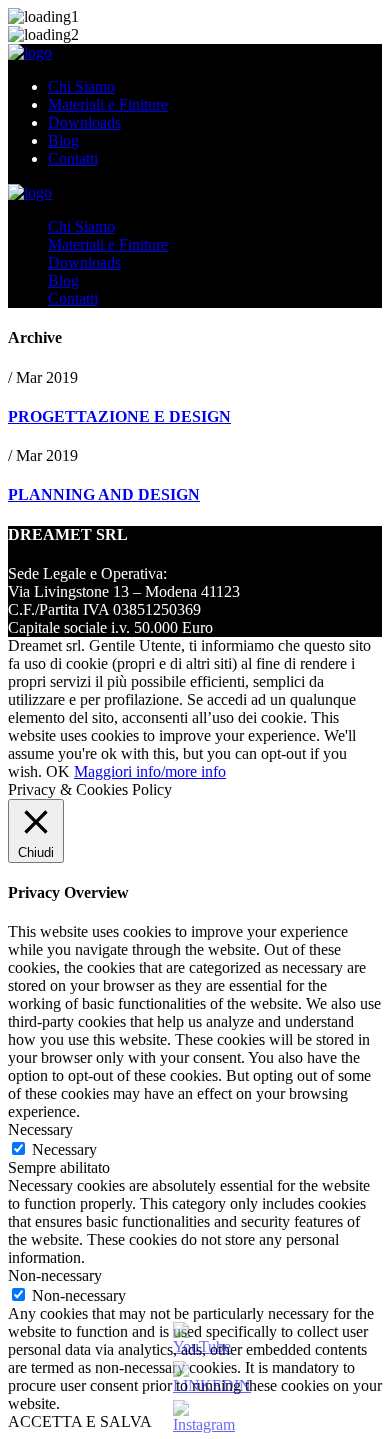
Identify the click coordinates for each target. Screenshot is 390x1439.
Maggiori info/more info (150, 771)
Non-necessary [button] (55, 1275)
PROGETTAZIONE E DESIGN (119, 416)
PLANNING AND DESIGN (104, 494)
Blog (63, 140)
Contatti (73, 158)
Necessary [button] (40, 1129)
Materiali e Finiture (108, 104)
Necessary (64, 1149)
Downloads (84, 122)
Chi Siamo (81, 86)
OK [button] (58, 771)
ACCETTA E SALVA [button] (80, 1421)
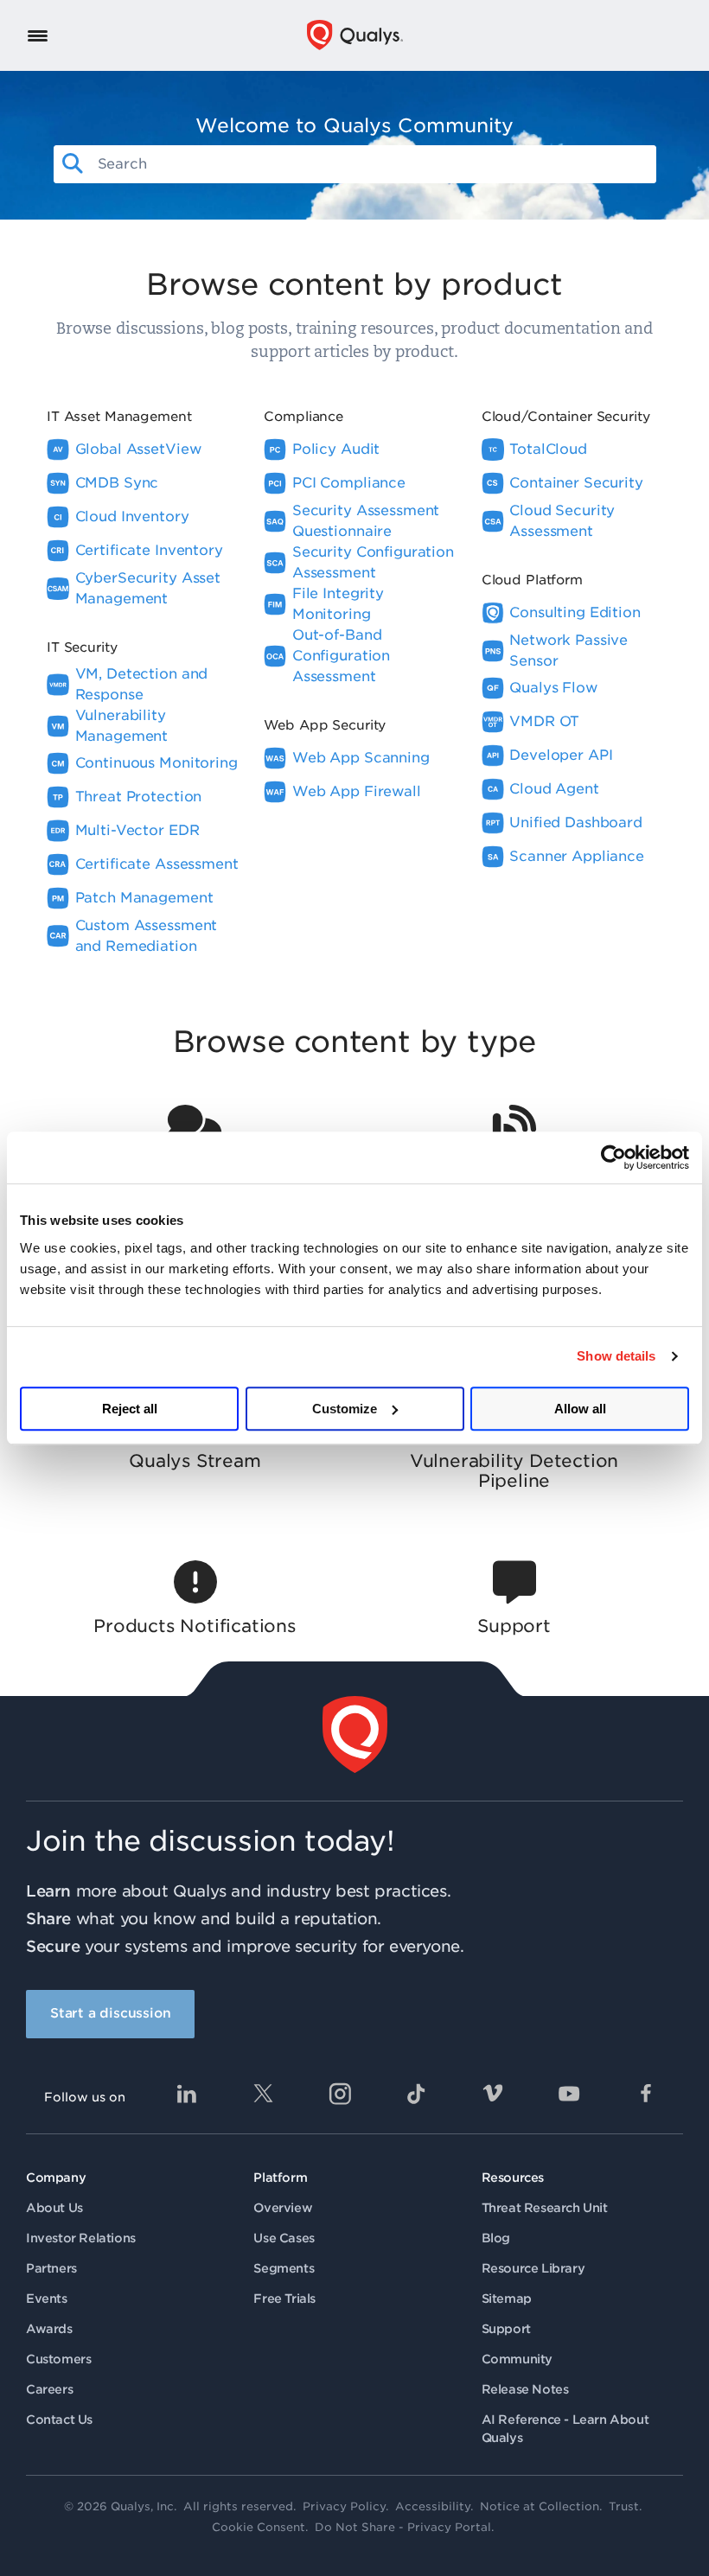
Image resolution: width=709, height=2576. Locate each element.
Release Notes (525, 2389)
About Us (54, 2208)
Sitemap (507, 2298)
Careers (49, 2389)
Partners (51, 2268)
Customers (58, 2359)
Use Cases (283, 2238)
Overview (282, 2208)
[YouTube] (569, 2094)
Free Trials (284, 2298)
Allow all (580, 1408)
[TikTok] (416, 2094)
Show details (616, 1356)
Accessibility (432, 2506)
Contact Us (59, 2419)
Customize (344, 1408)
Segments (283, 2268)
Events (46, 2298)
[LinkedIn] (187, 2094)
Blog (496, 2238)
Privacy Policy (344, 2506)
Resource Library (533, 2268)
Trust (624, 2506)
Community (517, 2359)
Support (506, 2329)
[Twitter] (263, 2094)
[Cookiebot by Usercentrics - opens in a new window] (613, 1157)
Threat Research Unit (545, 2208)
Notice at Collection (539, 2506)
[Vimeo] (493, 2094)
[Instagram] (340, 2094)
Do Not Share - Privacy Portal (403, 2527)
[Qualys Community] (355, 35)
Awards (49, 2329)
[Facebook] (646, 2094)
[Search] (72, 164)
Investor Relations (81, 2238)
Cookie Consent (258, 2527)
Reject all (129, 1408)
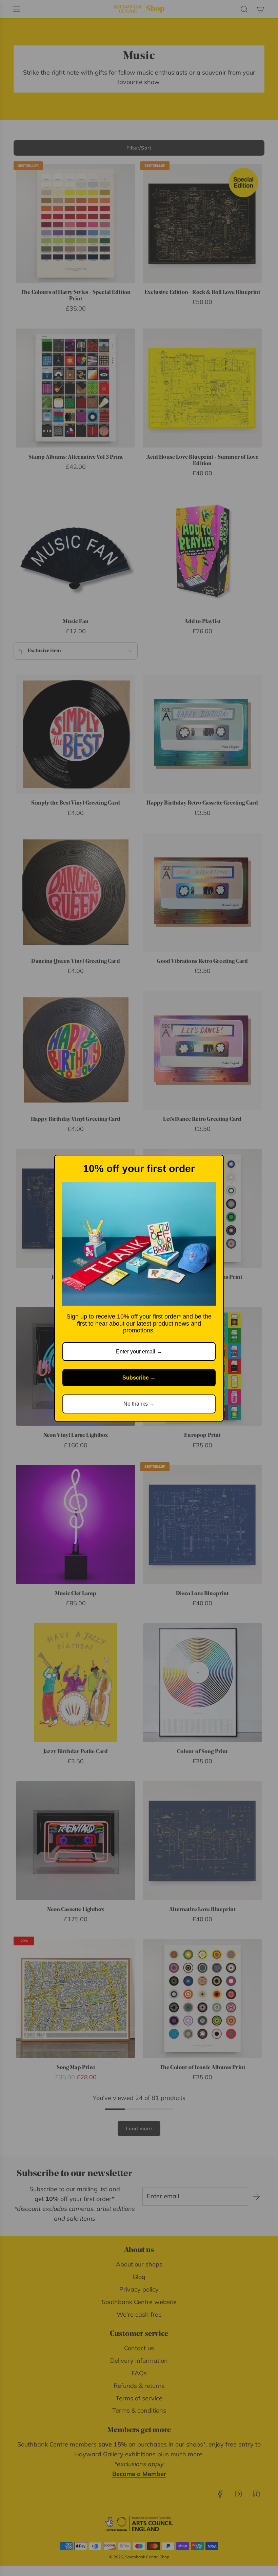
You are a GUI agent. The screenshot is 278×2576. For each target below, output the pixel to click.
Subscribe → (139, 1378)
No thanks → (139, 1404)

#### DIRECTIONS FOR THIS TASK
A faithful copy of every entry is needed, omitting each image.

#### FINISHED TASK
Identify the click coordinates for each target. Screenshot is 390x1439.
Maggiori info/more info (150, 771)
Non-necessary [button] (55, 1275)
PROGETTAZIONE E DESIGN (119, 416)
PLANNING AND DESIGN (104, 494)
Blog (63, 140)
Contatti (73, 158)
Necessary [button] (40, 1129)
Materiali e Finiture (108, 104)
Necessary (64, 1149)
Downloads (84, 122)
Chi Siamo (81, 86)
OK [button] (58, 771)
ACCETTA E SALVA [button] (80, 1421)
Image resolution: width=709, height=2576. Locate each element.
Release Notes (525, 2389)
About Us (54, 2208)
Sitemap (507, 2298)
Careers (49, 2389)
Partners (51, 2268)
Customers (58, 2359)
Use Cases (283, 2238)
Overview (282, 2208)
[YouTube] (569, 2094)
Free Trials (284, 2298)
Allow all (580, 1408)
[TikTok] (416, 2094)
Show details (616, 1356)
Accessibility (432, 2506)
Contact Us (59, 2419)
Customize (344, 1408)
Segments (283, 2268)
Events (46, 2298)
[LinkedIn] (187, 2094)
Blog (496, 2238)
Privacy Policy (344, 2506)
Resource Library (533, 2268)
Trust (624, 2506)
Community (517, 2359)
Support (506, 2329)
[Twitter] (263, 2094)
[Cookiebot by Usercentrics - opens in a new window] (613, 1157)
Threat Research Unit (545, 2208)
Notice at Collection (539, 2506)
[Vimeo] (493, 2094)
[Instagram] (340, 2094)
Do Not Share - Privacy Portal (403, 2527)
[Qualys Community] (355, 35)
Awards (49, 2329)
[Facebook] (646, 2094)
[Search] (72, 164)
Investor Relations (81, 2238)
Cookie Consent (258, 2527)
Reject all (129, 1408)
You are a GUI agent. The screenshot is 278×2576. For each target below, output the pixel to click.
Subscribe → (139, 1378)
No thanks → (139, 1404)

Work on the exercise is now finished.